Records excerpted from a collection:
....
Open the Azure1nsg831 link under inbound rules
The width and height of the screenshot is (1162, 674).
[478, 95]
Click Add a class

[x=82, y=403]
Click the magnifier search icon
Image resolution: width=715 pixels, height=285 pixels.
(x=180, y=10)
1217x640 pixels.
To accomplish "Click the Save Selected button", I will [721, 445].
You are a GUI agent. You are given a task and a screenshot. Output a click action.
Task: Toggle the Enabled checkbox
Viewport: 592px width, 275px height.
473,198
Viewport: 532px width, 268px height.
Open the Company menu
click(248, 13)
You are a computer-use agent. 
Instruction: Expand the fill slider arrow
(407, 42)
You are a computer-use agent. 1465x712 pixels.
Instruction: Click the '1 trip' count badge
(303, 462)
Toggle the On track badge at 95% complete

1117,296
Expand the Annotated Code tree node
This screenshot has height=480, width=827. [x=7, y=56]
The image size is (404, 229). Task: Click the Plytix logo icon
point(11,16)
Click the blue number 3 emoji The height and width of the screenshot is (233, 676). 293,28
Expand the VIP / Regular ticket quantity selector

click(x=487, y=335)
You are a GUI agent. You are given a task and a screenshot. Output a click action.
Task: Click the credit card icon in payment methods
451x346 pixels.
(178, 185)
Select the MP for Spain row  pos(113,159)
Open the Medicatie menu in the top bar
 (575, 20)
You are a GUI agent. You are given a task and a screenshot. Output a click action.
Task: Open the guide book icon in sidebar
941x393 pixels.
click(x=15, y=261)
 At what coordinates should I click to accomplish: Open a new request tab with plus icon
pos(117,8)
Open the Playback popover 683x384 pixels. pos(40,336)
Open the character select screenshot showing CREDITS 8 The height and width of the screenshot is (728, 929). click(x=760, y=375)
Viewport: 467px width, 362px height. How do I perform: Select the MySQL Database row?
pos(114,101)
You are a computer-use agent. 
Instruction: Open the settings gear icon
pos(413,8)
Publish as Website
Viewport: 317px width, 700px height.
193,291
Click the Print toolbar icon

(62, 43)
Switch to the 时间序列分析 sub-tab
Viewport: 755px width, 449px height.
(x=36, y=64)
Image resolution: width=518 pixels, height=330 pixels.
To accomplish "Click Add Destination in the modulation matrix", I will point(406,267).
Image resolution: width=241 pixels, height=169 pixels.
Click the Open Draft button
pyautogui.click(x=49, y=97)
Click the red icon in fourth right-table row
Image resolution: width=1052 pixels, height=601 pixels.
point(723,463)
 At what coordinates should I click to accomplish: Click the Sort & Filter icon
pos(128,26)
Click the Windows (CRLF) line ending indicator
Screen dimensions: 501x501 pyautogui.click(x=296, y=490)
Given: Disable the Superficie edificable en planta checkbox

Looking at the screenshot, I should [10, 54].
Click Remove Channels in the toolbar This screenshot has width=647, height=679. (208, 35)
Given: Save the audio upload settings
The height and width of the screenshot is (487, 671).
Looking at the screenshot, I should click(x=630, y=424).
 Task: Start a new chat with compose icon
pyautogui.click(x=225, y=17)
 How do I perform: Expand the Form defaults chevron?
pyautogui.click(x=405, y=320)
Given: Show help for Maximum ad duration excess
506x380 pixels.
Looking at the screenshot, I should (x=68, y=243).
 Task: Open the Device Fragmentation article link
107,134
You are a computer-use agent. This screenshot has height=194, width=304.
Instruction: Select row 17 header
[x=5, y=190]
....
Task instructions:
The entries above, copied exactly, form the whole answer.

Response to the task:
Open the Azure1nsg831 link under inbound rules
The width and height of the screenshot is (1162, 674).
[478, 95]
Click Add a class

[x=82, y=403]
Click the magnifier search icon
Image resolution: width=715 pixels, height=285 pixels.
(x=180, y=10)
1217x640 pixels.
To accomplish "Click the Save Selected button", I will [721, 445].
You are a GUI agent. You are given a task and a screenshot. Output a click action.
Task: Toggle the Enabled checkbox
Viewport: 592px width, 275px height.
473,198
Viewport: 532px width, 268px height.
Open the Company menu
click(248, 13)
You are a computer-use agent. 
Instruction: Expand the fill slider arrow
(407, 42)
You are a computer-use agent. 1465x712 pixels.
Instruction: Click the '1 trip' count badge
(303, 462)
Toggle the On track badge at 95% complete

1117,296
Expand the Annotated Code tree node
This screenshot has height=480, width=827. [x=7, y=56]
The image size is (404, 229). Task: Click the Plytix logo icon
point(11,16)
Click the blue number 3 emoji The height and width of the screenshot is (233, 676). 293,28
Expand the VIP / Regular ticket quantity selector

click(x=487, y=335)
You are a GUI agent. You are given a task and a screenshot. Output a click action.
Task: Click the credit card icon in payment methods
451x346 pixels.
(178, 185)
Select the MP for Spain row  pos(113,159)
Open the Medicatie menu in the top bar
 (575, 20)
You are a GUI agent. You are given a task and a screenshot. Output a click action.
Task: Open the guide book icon in sidebar
941x393 pixels.
click(x=15, y=261)
 At what coordinates should I click to accomplish: Open a new request tab with plus icon
pos(117,8)
Open the Playback popover 683x384 pixels. pos(40,336)
Open the character select screenshot showing CREDITS 8 The height and width of the screenshot is (728, 929). click(x=760, y=375)
Viewport: 467px width, 362px height. How do I perform: Select the MySQL Database row?
pos(114,101)
You are a computer-use agent. 
Instruction: Open the settings gear icon
pos(413,8)
Publish as Website
Viewport: 317px width, 700px height.
193,291
Click the Print toolbar icon

(62, 43)
Switch to the 时间序列分析 sub-tab
Viewport: 755px width, 449px height.
(x=36, y=64)
Image resolution: width=518 pixels, height=330 pixels.
To accomplish "Click Add Destination in the modulation matrix", I will point(406,267).
Image resolution: width=241 pixels, height=169 pixels.
Click the Open Draft button
pyautogui.click(x=49, y=97)
Click the red icon in fourth right-table row
Image resolution: width=1052 pixels, height=601 pixels.
point(723,463)
 At what coordinates should I click to accomplish: Click the Sort & Filter icon
pos(128,26)
Click the Windows (CRLF) line ending indicator
Screen dimensions: 501x501 pyautogui.click(x=296, y=490)
Given: Disable the Superficie edificable en planta checkbox

Looking at the screenshot, I should [10, 54].
Click Remove Channels in the toolbar This screenshot has width=647, height=679. (208, 35)
Given: Save the audio upload settings
The height and width of the screenshot is (487, 671).
Looking at the screenshot, I should click(x=630, y=424).
 Task: Start a new chat with compose icon
pyautogui.click(x=225, y=17)
 How do I perform: Expand the Form defaults chevron?
pyautogui.click(x=405, y=320)
Given: Show help for Maximum ad duration excess
506x380 pixels.
Looking at the screenshot, I should (x=68, y=243).
 Task: Open the Device Fragmentation article link
107,134
You are a computer-use agent. This screenshot has height=194, width=304.
Instruction: Select row 17 header
[x=5, y=190]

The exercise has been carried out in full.